Is dit het goede nieuws?

Is dit het goede nieuws?

Het C-jaar begint net als het A- en B-jaar met een dramatische Evangelielezing: “kosmische verwarring, onheil op aarde, mensen die verkeren in panische angst” (Missaal 1993, pag. 19). Al deze rampen komen stuk voor stuk uit het Oude Testament; het idee dat er ooit redding komt is ook niet nieuw (zie bijvoorbeeld de eerste lezing, meer bepaald Jr 33, 16). Wat is er dan wel nieuw aan het Nieuwe Testament (of Verbond)? Tot op heden vinden bijna alle gelovige Joden dat Jezus niet de Messias/Redder was, omdat er geen cesuur in de wereldgeschiedenis te bemerken valt.

Het Evangelie bevestigt trouwens dat er nog heel wat rampspoed op ons afkomt en dat het van kwaad naar erger zal gaan. Vreemd genoeg wordt deze apocalyptiek nu steeds meer ondersteund door de wetenschappers. Vrijzinnige humanisten hadden altijd de mens centraal gesteld: sinds de Eeuw van de Verlichting was er zelfs een heus vooruitgangsgeloof. Nu blijkt steeds meer dat de mens, alleen, er niets van bakt; integendeel, de mens is op weg om de planeet te verwoesten (de optimisten hopen dat het tij nog gekeerd kan worden; de pessimisten vrezen dat de klimaatveranderingen nu al onomkeerbaar zijn). Vele tijdgenoten van ons menen dat alcohol en genotsmiddelen soelaas brengen, terwijl Jezus pleit voor waakzaamheid en voortdurend gebed. Veel van onze buren en kennissen hebben een katholieke opvoeding genoten, maar zijn “gaandeweg door de zorgen, de rijkdom en de genoegens van het leven verstrikt” (Lc 8, 14) geraakt. Tot overmaat van ramp vergelijkt Jezus Zijn Wederkomst met “een (val)strik”: de Wederkomst overvalt de mensheid plotseling, onverwacht en brutaal.

Wat is er dan positief aan het christen-zijn in bange dagen? Ten eerste is er de hoop dat wij, christenen, op de één of de andere manier zullen “ontkomen” (v. 36) aan de rampspoed. Ten tweede gedenken christenen het gezegde “als de nood het hoogst is, is de redding nabij”: hoe meer rampen (misleiding, vervolging, politieke chaos, verwoesting, leegloop van kerken,…), hoe meer de hoop groeit dat de Wederkomst en de verlossing nabij zijn.
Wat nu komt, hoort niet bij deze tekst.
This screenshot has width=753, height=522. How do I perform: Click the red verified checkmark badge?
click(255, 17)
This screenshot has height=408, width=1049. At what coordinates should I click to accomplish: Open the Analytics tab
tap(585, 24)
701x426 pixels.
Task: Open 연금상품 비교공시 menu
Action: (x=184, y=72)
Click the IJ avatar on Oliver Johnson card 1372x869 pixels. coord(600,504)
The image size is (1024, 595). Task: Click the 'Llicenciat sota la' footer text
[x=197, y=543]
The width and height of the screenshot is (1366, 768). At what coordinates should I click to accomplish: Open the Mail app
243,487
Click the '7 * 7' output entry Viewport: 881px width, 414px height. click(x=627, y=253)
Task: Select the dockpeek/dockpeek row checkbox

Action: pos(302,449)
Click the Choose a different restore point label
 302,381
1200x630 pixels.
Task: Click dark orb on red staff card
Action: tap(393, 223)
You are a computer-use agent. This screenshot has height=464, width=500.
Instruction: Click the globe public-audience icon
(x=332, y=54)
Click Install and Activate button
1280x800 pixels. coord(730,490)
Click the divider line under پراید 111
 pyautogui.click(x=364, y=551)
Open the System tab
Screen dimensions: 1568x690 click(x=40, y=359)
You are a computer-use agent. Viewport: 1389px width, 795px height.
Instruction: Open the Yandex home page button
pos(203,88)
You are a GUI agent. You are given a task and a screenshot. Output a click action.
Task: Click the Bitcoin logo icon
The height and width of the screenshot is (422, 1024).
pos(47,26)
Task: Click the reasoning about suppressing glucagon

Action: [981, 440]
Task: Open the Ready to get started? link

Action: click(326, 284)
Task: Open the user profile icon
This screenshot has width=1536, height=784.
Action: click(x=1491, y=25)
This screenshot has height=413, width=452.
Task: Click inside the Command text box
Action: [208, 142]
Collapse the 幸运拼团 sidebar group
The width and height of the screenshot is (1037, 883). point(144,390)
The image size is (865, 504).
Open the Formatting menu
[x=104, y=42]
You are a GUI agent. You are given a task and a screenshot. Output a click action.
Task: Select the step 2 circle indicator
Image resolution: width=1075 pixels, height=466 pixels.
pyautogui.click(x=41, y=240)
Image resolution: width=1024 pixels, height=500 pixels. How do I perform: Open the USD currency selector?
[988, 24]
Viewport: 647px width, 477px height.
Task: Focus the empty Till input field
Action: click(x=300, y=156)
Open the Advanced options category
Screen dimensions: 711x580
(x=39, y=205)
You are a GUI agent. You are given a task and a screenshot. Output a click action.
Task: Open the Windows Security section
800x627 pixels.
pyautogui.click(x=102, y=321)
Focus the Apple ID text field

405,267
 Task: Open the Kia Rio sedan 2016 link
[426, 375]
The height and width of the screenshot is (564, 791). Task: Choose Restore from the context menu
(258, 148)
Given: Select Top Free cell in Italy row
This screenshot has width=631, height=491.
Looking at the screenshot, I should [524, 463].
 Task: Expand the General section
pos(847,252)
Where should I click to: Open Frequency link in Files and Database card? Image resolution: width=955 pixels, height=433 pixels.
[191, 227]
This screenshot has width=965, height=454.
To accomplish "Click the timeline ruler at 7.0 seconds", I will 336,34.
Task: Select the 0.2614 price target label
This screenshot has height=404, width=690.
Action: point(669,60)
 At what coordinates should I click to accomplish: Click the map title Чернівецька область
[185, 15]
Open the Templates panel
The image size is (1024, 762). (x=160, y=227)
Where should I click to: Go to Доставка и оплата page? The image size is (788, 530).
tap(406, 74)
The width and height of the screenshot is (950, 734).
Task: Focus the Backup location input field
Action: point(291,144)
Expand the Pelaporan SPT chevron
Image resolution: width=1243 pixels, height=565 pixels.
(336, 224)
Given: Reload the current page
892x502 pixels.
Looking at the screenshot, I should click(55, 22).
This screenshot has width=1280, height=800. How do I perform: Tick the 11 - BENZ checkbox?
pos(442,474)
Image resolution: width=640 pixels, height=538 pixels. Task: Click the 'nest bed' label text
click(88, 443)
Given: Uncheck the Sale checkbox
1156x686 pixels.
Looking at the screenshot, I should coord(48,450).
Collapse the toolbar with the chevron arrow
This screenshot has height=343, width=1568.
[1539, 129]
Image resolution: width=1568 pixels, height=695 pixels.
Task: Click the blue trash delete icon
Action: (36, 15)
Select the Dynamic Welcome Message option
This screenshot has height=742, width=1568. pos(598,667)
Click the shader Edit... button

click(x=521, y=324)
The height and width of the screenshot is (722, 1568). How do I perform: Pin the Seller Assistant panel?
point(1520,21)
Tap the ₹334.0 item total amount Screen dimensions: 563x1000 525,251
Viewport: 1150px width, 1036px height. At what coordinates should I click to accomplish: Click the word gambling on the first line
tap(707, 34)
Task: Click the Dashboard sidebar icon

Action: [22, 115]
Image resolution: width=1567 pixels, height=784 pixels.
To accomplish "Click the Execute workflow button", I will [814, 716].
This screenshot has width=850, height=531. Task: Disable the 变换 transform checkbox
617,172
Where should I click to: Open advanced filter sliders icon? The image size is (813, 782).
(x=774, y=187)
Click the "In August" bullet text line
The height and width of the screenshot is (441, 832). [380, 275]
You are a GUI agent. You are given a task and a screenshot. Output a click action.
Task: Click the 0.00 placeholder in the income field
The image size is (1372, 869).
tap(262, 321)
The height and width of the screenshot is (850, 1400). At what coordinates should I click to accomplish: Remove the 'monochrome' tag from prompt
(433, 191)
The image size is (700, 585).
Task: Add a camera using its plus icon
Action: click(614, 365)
Ten derde blijven christenen hopen dat God alles onder controle heeft, welke rampspoed er ook moge gebeuren.

Ten vierde en ten laatste heeft Jezus ons een soort innerlijke vrede, een soort gemoedsrust gegeven. Jezus zei ons: “Vrede laat Ik u na; mijn vrede geef Ik u. Niet zoals de wereld die geeft, geef Ik hem u. Laat uw hart niet verontrust of kleinmoedig worden.” (Joh 14, 27)

Daar hebben de Joden zich waarschijnlijk vergist: Jezus bracht geen vrede op aarde (vrede in de zin van ‘geen oorlog’); neen, Jezus bracht gemoedsrust en zelfs blijdschap in het hart van mensen die zich overgeven aan Hem.